Search engine optimization, or SEO, is the practice of designing websites and web content around search engines’ – mostly Google’s – algorithms, with the goal of improving search ranking for relevant keywords.
According to Forbes.com, Google has changed its search algorithm to value “social media likes, shares, tweets, reddits, and 1+” more than backlinks, which are a core component of traditional SEO.
Backlinks hold value – or used to – in search results because they indicate that other websites are referencing your content in relevant context. They’re the reason we get comment spam (a disreputable SEO agent comments on a well read article and includes a link back to the website they’re trying to optimize) and content farms (sites that contain keyword-stuffed articles with links to a different website).
Less spammy ways of getting links include guest blogging and asking reputable sites to link to you when relevant. In a sense, it’s the same as promoting your content on social media, only you don’t get the power of the crowd to re-share it and make it viral.
So what’s a small business owner to do? Should we focus on social media and forget optimizing our websites? Or is it time to redouble our SEO efforts to avoid the inevitable popularity contest on Facebook and the rest?

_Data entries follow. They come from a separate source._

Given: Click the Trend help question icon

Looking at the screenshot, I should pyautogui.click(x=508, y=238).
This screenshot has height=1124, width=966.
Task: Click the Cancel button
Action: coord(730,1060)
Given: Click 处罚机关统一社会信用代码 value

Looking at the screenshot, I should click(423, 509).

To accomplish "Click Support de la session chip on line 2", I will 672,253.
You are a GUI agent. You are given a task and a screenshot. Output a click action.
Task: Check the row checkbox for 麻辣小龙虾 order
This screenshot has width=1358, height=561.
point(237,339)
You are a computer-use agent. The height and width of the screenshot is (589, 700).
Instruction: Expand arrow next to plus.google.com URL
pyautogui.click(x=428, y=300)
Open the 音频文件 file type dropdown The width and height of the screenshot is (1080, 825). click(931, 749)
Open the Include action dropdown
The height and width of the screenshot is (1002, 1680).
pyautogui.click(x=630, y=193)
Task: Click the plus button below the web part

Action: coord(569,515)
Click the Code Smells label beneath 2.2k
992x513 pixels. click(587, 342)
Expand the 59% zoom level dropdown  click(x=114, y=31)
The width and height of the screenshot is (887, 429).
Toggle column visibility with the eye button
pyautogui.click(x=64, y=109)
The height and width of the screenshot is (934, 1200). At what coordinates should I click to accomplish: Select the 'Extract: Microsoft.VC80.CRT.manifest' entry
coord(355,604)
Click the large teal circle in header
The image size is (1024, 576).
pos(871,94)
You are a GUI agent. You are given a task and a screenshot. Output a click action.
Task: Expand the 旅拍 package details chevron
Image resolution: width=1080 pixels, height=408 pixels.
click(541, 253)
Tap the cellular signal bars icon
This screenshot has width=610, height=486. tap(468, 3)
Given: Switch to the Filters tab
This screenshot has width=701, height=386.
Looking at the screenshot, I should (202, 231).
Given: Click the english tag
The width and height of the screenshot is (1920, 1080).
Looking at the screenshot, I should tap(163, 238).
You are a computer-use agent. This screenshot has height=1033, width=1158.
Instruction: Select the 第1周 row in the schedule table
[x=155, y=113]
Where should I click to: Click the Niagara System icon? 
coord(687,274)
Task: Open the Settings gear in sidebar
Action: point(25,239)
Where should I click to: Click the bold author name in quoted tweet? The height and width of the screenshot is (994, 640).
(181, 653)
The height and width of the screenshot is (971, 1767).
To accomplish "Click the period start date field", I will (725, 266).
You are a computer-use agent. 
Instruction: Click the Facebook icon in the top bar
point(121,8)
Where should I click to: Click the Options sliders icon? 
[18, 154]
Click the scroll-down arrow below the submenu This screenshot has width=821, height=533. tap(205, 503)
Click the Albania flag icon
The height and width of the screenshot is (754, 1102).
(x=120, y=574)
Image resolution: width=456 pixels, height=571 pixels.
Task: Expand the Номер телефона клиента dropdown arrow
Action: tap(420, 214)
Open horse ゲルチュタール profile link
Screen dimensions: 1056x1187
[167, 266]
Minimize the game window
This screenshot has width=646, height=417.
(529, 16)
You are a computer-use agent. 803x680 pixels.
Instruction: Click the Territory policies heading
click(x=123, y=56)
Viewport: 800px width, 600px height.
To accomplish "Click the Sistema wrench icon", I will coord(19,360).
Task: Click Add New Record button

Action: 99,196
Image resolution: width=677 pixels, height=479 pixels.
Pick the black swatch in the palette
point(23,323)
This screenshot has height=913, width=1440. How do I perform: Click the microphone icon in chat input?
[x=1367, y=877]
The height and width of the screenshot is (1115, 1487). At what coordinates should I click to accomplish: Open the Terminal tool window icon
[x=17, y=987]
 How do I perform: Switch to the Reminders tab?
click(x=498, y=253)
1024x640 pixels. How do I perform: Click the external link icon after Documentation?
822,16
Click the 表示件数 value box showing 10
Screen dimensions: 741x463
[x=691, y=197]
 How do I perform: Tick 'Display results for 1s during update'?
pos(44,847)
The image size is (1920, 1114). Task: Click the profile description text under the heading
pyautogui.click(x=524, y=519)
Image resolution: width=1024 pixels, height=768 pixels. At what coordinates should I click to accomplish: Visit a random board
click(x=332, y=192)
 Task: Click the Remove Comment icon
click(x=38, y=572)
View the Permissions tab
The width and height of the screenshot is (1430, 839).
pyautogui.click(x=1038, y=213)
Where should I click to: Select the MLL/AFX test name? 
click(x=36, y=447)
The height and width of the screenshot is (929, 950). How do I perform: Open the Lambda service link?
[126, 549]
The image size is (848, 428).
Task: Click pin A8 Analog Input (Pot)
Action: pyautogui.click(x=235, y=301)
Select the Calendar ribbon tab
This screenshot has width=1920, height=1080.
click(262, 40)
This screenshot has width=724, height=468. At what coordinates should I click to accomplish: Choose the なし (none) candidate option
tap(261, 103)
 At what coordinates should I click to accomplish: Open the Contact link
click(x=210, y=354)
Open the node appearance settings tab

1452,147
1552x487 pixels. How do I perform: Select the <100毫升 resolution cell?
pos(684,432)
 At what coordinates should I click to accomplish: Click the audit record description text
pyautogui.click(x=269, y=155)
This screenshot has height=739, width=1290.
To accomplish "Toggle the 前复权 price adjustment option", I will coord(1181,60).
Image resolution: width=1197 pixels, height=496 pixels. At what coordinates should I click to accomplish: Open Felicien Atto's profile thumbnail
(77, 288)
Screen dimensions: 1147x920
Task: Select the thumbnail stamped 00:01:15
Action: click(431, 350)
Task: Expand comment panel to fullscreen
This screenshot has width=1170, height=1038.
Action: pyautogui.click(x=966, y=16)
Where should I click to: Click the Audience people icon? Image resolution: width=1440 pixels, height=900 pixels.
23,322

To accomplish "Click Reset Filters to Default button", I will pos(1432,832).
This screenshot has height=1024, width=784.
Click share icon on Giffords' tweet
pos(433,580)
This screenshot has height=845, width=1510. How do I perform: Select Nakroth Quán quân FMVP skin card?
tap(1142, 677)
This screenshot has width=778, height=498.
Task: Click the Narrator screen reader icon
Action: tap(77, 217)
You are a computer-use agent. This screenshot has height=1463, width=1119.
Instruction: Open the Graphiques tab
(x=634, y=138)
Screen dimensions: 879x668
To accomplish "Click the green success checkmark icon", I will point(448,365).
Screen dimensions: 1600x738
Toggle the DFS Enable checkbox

The answer, of course, is to do a little of everything. Google is constantly working to prevent search engine optimizers’ tricks from throwing off their results, and this is good news for your business. Content farms and comment spam may soon become a thing of the past, making way for more quality content and real online discussions and giving small business owners more opportunity to stand out.
SEO revolves around keywords, and as links fade in importance, keywords will still be, well, key. They’re the way that search engine users translate their questions to find the answers they’re looking for.
In addition to keeping your social media accounts updated, check your analytics as part of your weekly routine. Know how people search for your site, because the keywords you’re optimizing for may not be the ones people are using to find businesses like yours. Once you’ve determined which keywords produce the most traffic, work to generate sales from those customers, instead of trying to attract more searchers with broader words.
Whether they get there through social media or Google, once customers find your site, it’s your site’s job to keep them there and generate a solid lead. For this, you’ll need quality content that serves double duty as a source of keywords. And that will never die.